To identify AS events in hybrid SD and detect their potential contributes to the heterosis of thermal tolerance, a genome-wide investigation of AS events in the SD and its parents DD and SS were performed by RNA-sequencing. Replicate multivariate analysis of transcript splicing (rMATS) v4.0.1 [76] was used to identify differential alternative splicing events between the C group and the H group. In each comparison, only the exon junctions with the average aligned reads of six samples greater than 5 remained for the subsequent analysis. Differential alternative splicing events were considered to be significant if the absolute change in “percent spliced in” (denoted as Δψ) was ≥0.1 with a false discovery rate (FDR) of < 0.05.

Additive and dominance effect analysis

A subset of genes, which displayed additive and non-additive gene expression, referring to the expression levels in a hybrid that were significantly different from the parental values, were obtained (Table 1). The degree of dominance was measured using the ratio (d/|a|) of the estimated dominance effect over the estimated additive effect:

$$ \frac{d}{\mid a\mid }=\frac{hybrid-0.5\ast \left({parent}_1+{parent}_2\right)}{\mid {parent}_1-{parent}_2\mid } $$
Table 1 Criteria of gene expression mode in hybrid (for genes are not equally expressed in two parents)

The classifications were judged according to [77]: additive = −0.20 to 0.20; partial dominance = 0.20 to 0.80 or − 0.80 to −0.20; dominance = 0.80 to 1.20 or − 1.20 to −0.80; overdominance = > 1.20 or < − 1.20.

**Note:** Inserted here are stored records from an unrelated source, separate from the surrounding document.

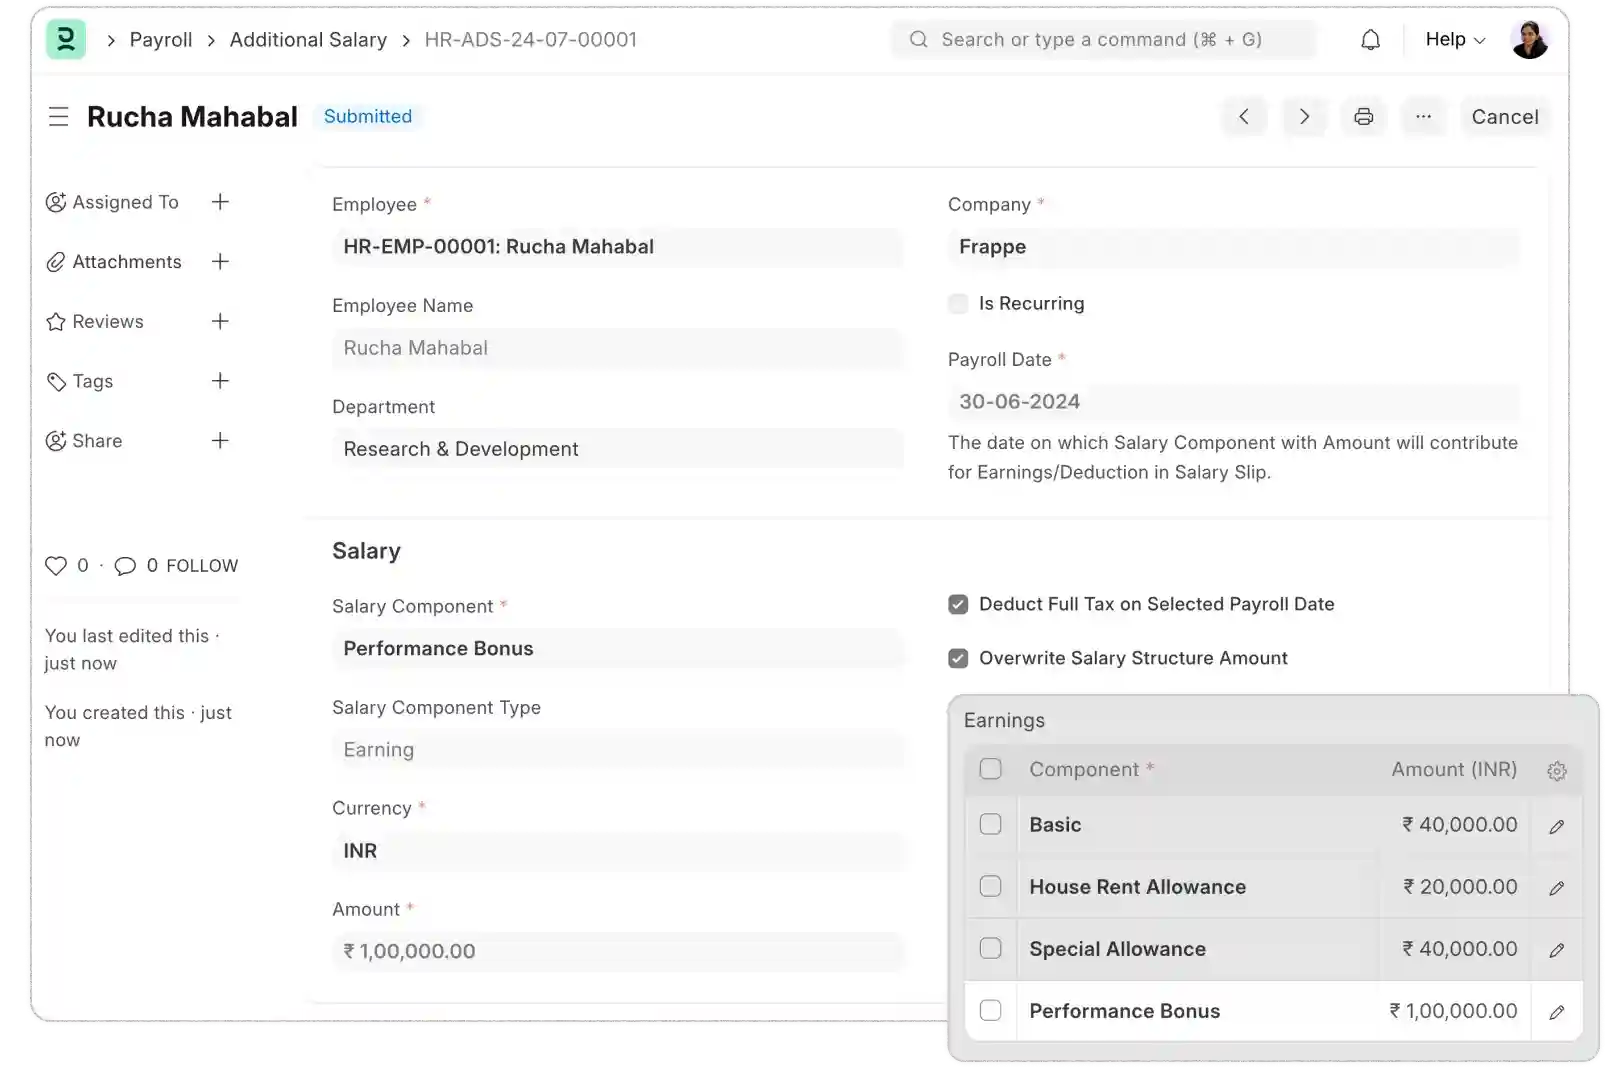Image resolution: width=1607 pixels, height=1069 pixels.
Task: Open the Help dropdown menu
Action: [1455, 40]
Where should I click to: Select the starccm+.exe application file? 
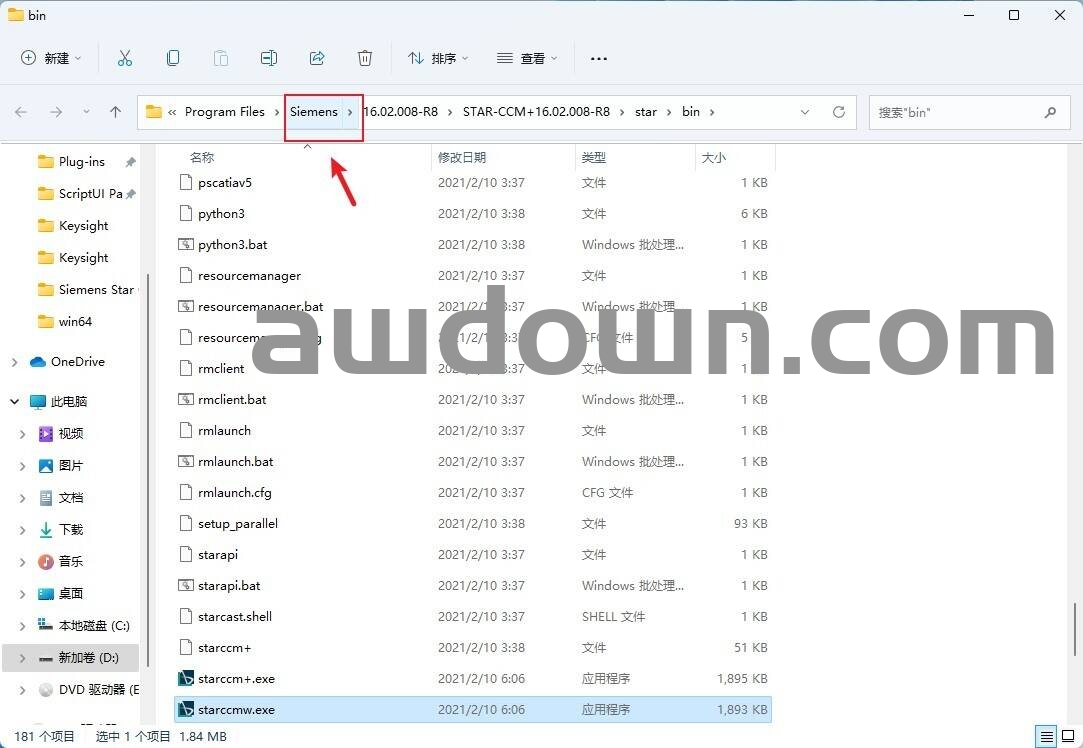click(236, 679)
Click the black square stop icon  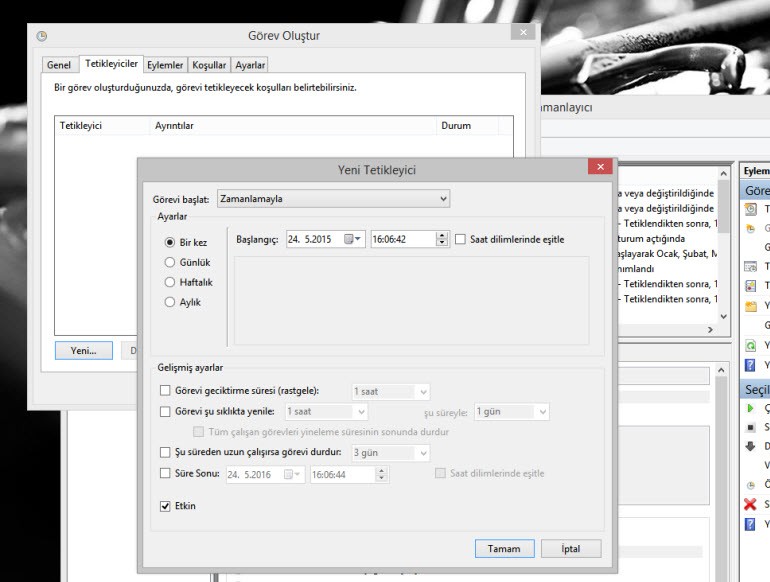(751, 427)
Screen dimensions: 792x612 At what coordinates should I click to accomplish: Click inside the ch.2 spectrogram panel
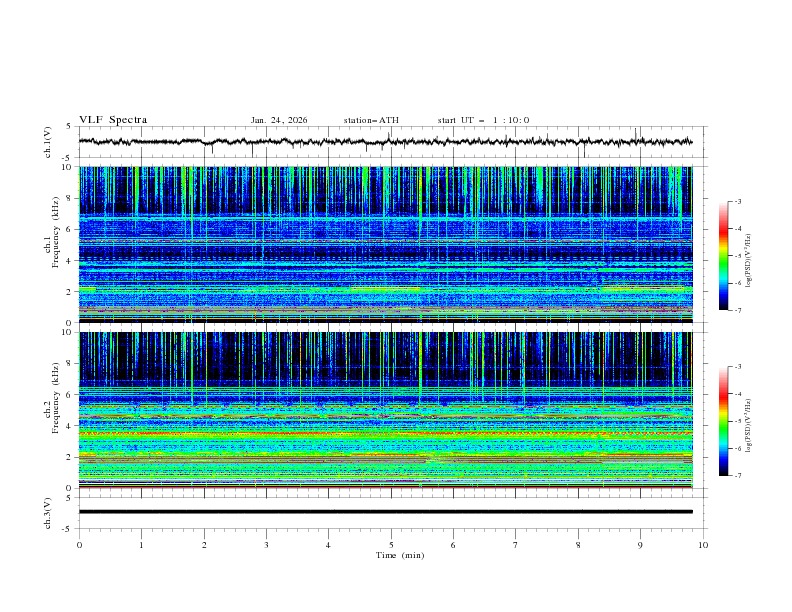pos(385,410)

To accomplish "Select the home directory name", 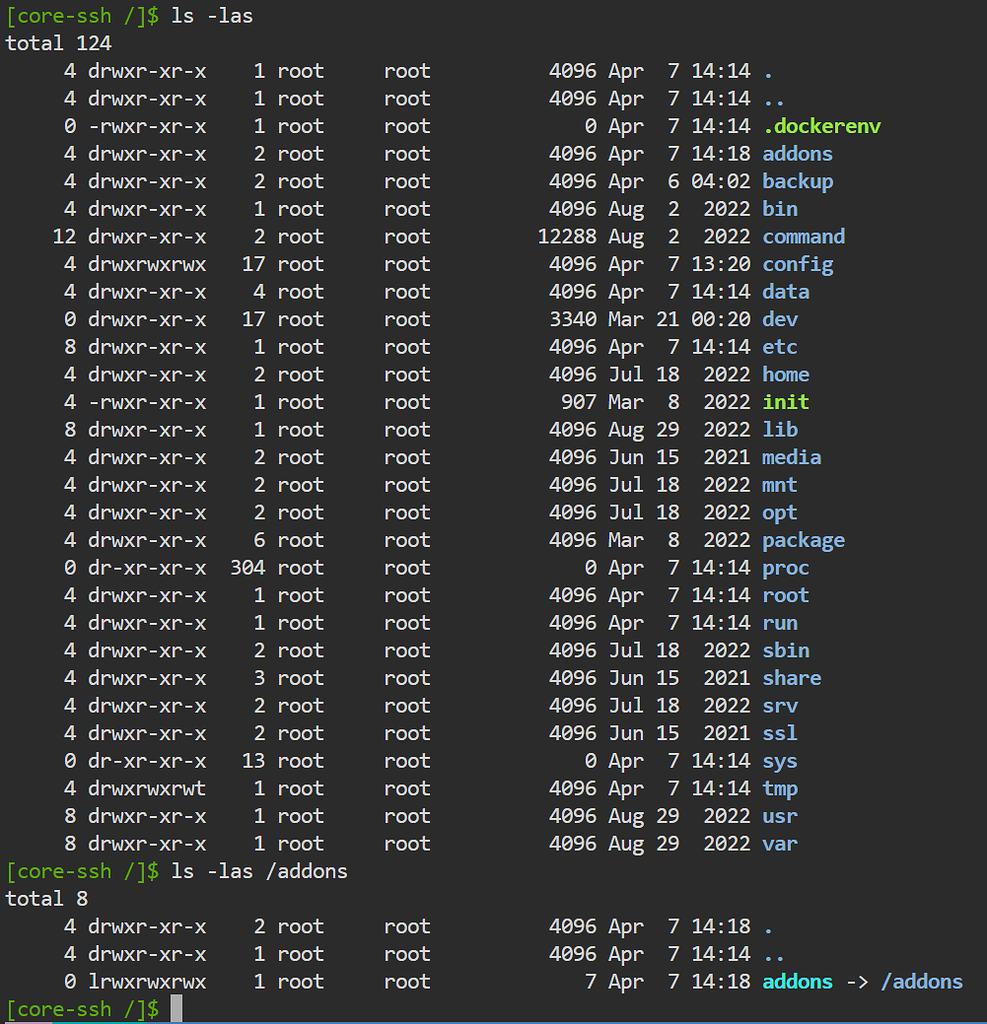I will tap(786, 374).
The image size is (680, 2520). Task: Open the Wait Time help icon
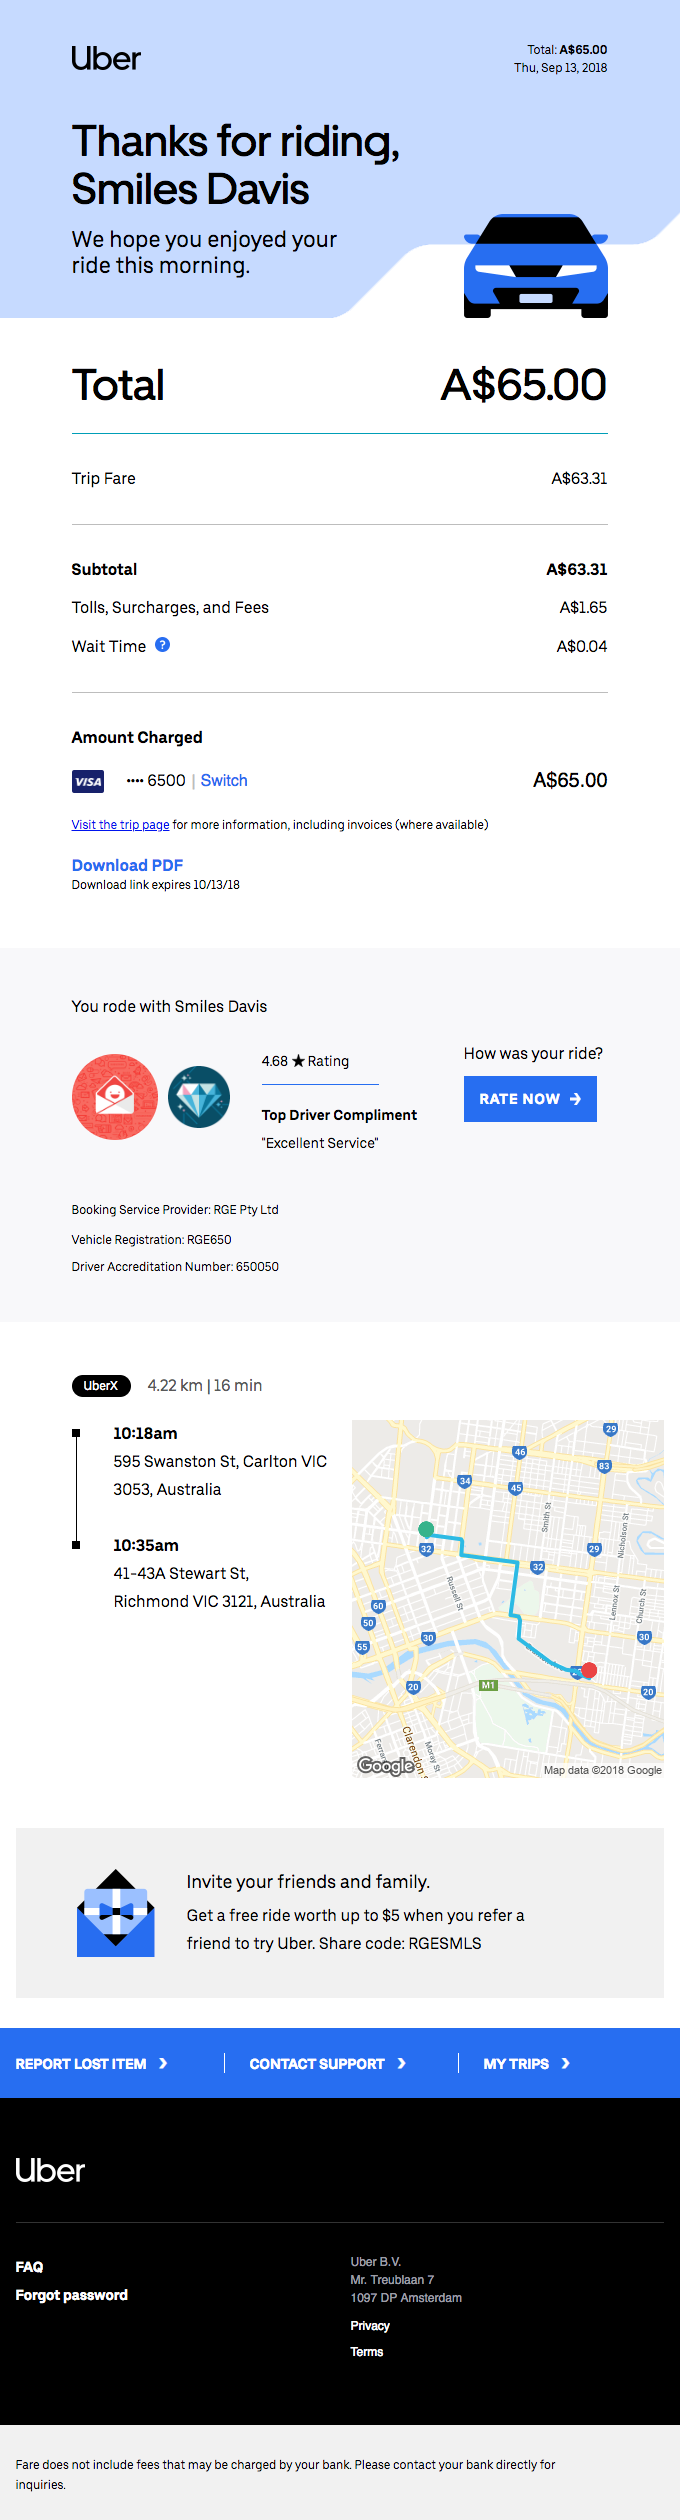pyautogui.click(x=163, y=645)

Integrated analysis of DEGs, DAGs, and NAGs

Integrated analysis was conducted for the common DEGs of three populations and ODO genes of the heat stress group and the DAGs of SD. The Kyoto Encyclopedia of Genes and Genomes (KEGG) pathway enrichment analysis of genes were conducted using R clusterProfiler package [78], based on a modified Fisher’s exact test with p < 0.05 and FDR cutoff < 0.05.